Last week, 18 November, the government of Bangladesh ordered ISPs to ban Facebook and other social networks in Bangladesh after the Supreme Court upheld the death sentences of two men convicted of war crimes during the independence struggle against Pakistan in 1971.

Salahuddin Quader Chowdhury and Ali Ahsan Mohammad Mujahid face imminent execution.

They were convicted of genocide and rape by a special war crimes tribunal.

Officials at the Bangladesh Telecommunication Regulatory Commission said that Facebook, Facebook Messenger, Viber and WhatsApp services were all  blocked.

Prime Minister Sheikh Hasina hinted at the move a week ago, citing security reasons. Confirming the ban, Sarowar Alam, an official of the nation’s Internet regulatory authority BTRC said, “The government has decided to suspend the operation of six social networking platforms.”

 

A former minister, Chowdhury is a member of the opposition Bangladesh Nationalist Party and the most senior leader from the party to be sentenced for crimes against humanity.

Two years ago, the tribunal found him guilty of nine out of 23 charges including genocide, arson and persecuting people on religious and political grounds.

Chowdhury, 66, denies all the charges. His family alleges that he has been tortured while in custody and that his health has deteriorated.

Mujahid, 64, is the secretary-general of Jamaat-e-Islami and an influential figure within the party. He was sentenced to death in July 2013.

Critics of Mujahid say he was responsible for the killings of a number of pro-independence Bangladeshi leaders and intellectuals.

He strongly denies the allegations but the tribunal found him guilty of five charges, including abduction and murder.

Jamaat-e-Islami has called for a general strike on Thursday to protest the court’s decision.

While the government says war crimes trials are necessary to bring murderers to justice, the opposition says they have been a tool to persecute them.

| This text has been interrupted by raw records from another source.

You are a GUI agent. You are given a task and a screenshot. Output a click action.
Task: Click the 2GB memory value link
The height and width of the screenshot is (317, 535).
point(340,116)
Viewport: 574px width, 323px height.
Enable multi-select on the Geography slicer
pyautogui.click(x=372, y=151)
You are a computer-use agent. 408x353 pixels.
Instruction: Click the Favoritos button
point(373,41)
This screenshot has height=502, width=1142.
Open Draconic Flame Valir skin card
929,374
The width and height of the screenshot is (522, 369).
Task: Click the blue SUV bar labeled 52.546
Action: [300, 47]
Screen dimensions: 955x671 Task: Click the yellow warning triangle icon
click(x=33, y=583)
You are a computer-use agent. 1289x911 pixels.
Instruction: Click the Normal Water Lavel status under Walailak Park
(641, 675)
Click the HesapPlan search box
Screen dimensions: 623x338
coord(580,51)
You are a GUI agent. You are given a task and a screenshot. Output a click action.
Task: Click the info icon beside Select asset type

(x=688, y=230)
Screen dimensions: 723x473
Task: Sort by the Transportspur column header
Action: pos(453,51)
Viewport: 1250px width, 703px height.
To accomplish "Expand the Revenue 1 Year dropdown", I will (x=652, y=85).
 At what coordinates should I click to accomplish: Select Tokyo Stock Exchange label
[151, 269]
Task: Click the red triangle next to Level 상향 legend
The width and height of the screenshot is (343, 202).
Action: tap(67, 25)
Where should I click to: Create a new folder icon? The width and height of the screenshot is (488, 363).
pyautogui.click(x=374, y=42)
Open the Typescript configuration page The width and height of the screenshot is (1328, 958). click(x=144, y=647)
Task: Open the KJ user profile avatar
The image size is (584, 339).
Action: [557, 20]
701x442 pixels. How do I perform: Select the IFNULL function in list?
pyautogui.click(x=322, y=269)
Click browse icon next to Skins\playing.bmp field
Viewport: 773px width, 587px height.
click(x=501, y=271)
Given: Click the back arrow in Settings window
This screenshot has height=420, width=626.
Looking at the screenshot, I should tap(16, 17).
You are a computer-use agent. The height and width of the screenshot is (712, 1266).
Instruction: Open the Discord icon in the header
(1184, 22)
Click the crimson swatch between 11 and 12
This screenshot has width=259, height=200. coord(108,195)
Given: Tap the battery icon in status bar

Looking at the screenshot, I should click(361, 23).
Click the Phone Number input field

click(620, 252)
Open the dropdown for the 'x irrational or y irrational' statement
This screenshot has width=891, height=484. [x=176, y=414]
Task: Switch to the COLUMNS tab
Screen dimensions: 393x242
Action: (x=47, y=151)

Human rights groups have criticised the war crimes tribunal, saying it does not meet international standards.

 

 

 

Jamaat-e-Islami called a nationwide strike to protest against the court’s decision, declaring Mujahid’s original trial “farcical” and “aimed at eliminating” the party’s leadership.

 

The tribunal has divided the country, with the opposition branding its trials a sham aimed at eliminating their leaders rather than meting out justice.

 

International rights groups and legal experts have also criticised it, saying its procedures fall short of international standards.

 

Internet users bypass ban

There was also no Internet connection in Bangladesh for more than an hour on Wednesday when the ban was implemented, according to Dyn Research site. BTRC blames a “misunderstanding” for the Internet blackout as the government directives only asked to block some specific services. However, a good number of Internet users in the country showed up on Facebook – once the Internet was restored – and posted comments informing people on how to bypass the government’s ban on the social media network.

How effective are such bans?

In recent months, Bangladesh has seen a number of attacks on secularist bloggers, publishers and foreign nationals carried out by suspected religious fundamentalists. Four atheist bloggers have been killed for their writings criticizing Islam. A few days ago, “Islamic State” claimed responsibility for the killing of two foreigners in the country. Given these developments, blocking Facebook and some apps won’t help improve the security situation, say online security experts.

Almas Zaman, a cyber-security expert who has worked with the police, told DW he thought blocking Facebook and other apps “is a completely poor solution to address security concerns.”

“Anyone can access those online services with a Proxy or Virtual Private Network (VPN) installed even on their phones,” he wrote from Dhaka.